§ **Exercise directions**: Among the entries below, how many lines contain the string "pixels"? Reply with that number alone.
== Task material
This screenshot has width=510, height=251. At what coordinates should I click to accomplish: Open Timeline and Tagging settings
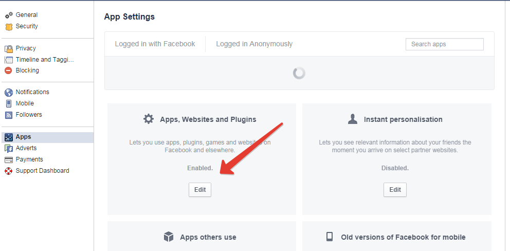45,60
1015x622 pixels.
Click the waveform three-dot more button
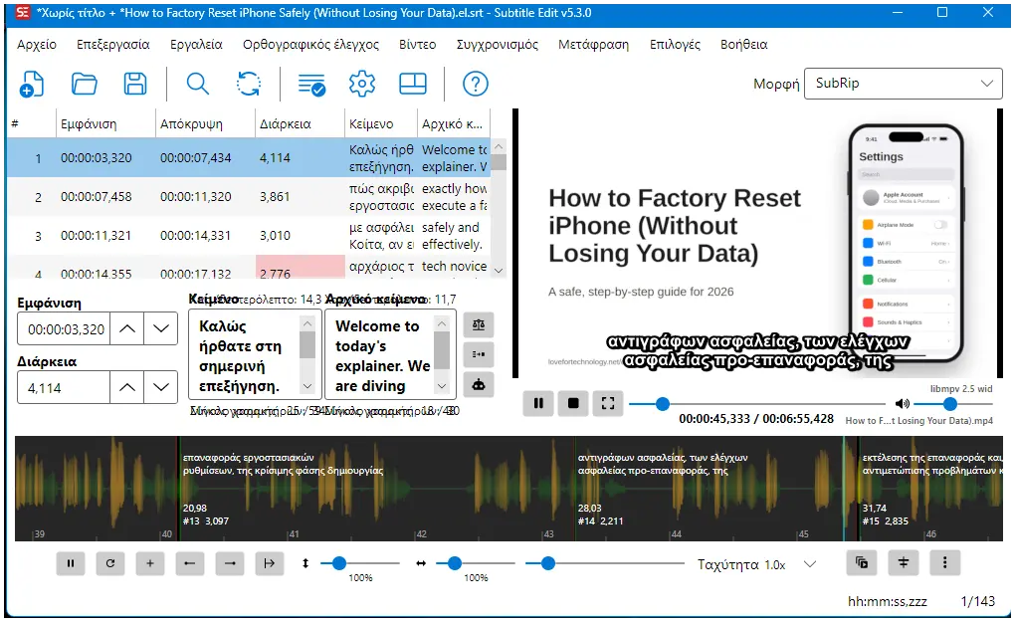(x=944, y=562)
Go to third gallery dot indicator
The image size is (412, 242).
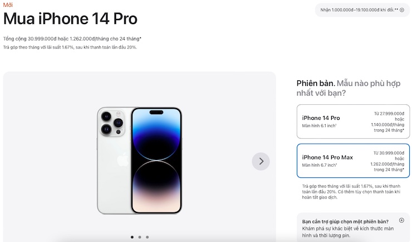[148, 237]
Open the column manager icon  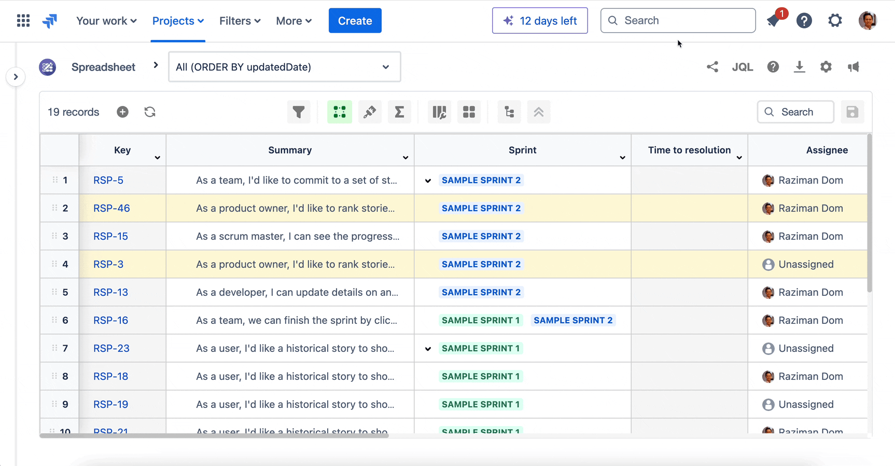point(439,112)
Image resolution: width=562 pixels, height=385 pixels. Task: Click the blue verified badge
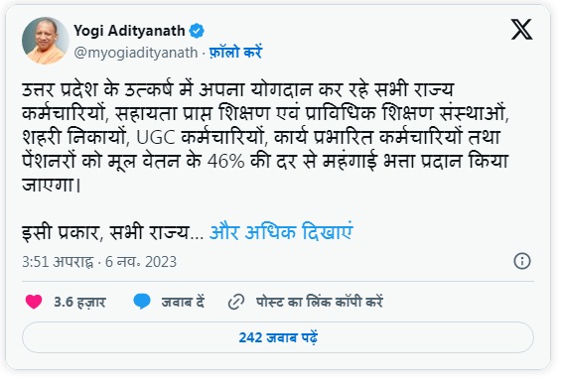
====
§ **Finished exercise**: 2